→ TEXTO DE LECTURA:
En tal sentido, ¿no será que el discurso decolonial plantea una crítica al pensamiento europeo que ya no existe? Y si es así, ¿cuál es la razón de criticar lo que ha sido deflactado por Europa? Es que hay enormes diferencias entre el Imperio Español y la Unión Europea, entre el despotismo borbónico y el pensamiento de unidad de Schuman. Ojalá no estén confundiendo “categorías históricas” con la modulación de las “categorías políticas” de la Modernidad. A nadie se le ocurría afirmar que el primer modelo de Estado/Sociedad que importó Simón Bolívar, un decidido rousseano, correspondía al modelo acrisolado de sociedad que surgió en Europa después de las polémicas ilustradas. Es ilegitima la interpretación que afirma que el recurso reflexivo que trajo la colonización a las Américas fue el discurso europeo universalizado y emancipador que se logró, por ejemplo, por el feminismo de De la Barre, Wollstonecraft, Auclert, Stuart Mill o Tristán. Europa para llegar a declarar la igualdad que vive necesitó radicalizarse social, política y filosóficamente. El feminismo, por ejemplo, es una radicalización de la Ilustración. La sociedad europea tuvo que construir la “ciudadanía sin exclusiones” valiéndose de la filosofía política barroca, el preciosismo y la gran Madame de Staël (entre otros). Ciudadanía a la que Rousseau se opuso y que Wollstonecraft usando la artillería de De la Barre combatió polémicamente.

→ EXTRACTOS DE DATOS:
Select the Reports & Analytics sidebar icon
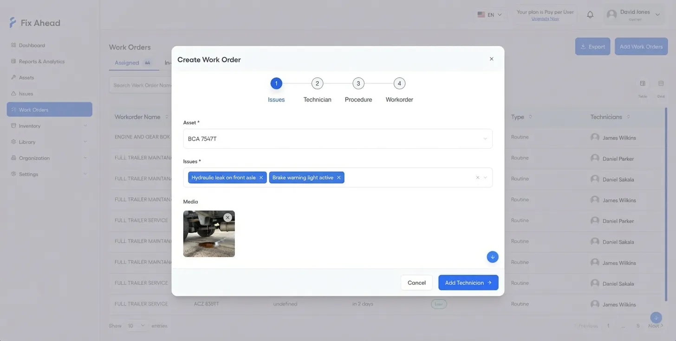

...

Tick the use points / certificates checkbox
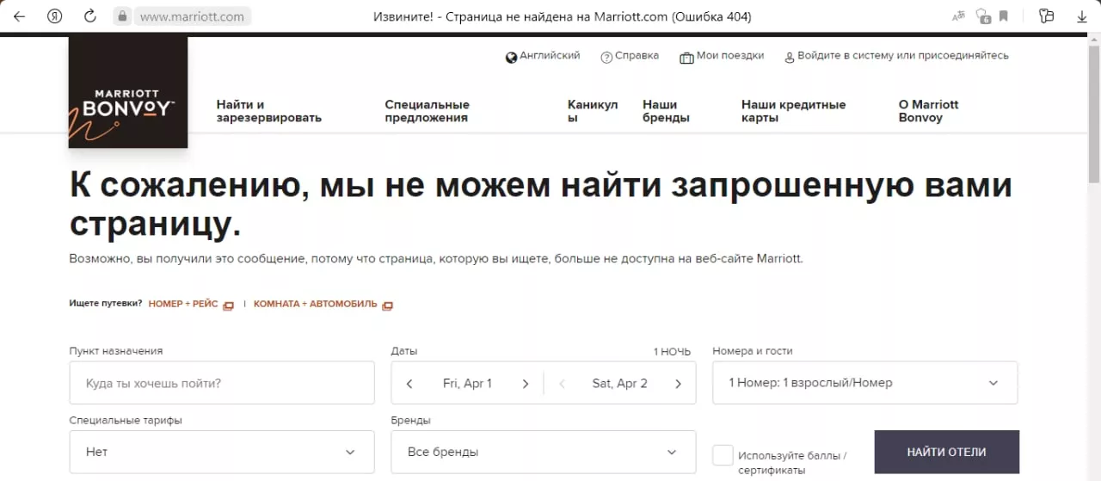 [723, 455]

→ TAREAS PENDIENTES:
1: Según el texto sobre el discurso decolonial, ¿de qué es una radicalización el feminismo?
2: Retoma el texto sobre el discurso decolonial y continúalo a partir de su última oración.

→ RESPUESTAS DADAS:
1: El feminismo es una radicalización de la Ilustración.

2:
Europa necesitó (entre otros) de las filosofías antirracistas de De Gouges; de la denuncia de la ginofobia y misoginia de Condorcet, Montesquieu, Víctor Hugo; del repudio de la doble moral de Fourier; de la “dialéctica del amo y el esclavo” de Hegel y de una Fanny Raoul señalando la injusticia económica de las mujeres. Todo esto y más fue necesario parar llegar a los grandes clásicos del pensamiento igualitario, como Beauvoir y Sartre que, por ejemplo, denunciaron los crímenes civilizados de Francia en la colonia argelina y repudiaron la colonización francesa. La Ilustración y con ella todos los conceptos emancipadores tuvieron que ser refinados para que pudiera emerger el tipo civilizatorio que impera en la Europa de este siglo. Solo la muerte a esta retícula de pensamiento permitió la aparición de las filosofías y teorías políticas que hoy inspiran a los mismísimos estudios decoloniales/periféricos a construir el sujeto identitario. Tal perspectiva no llegó a las Américas con Colón ni con ningún otro antes.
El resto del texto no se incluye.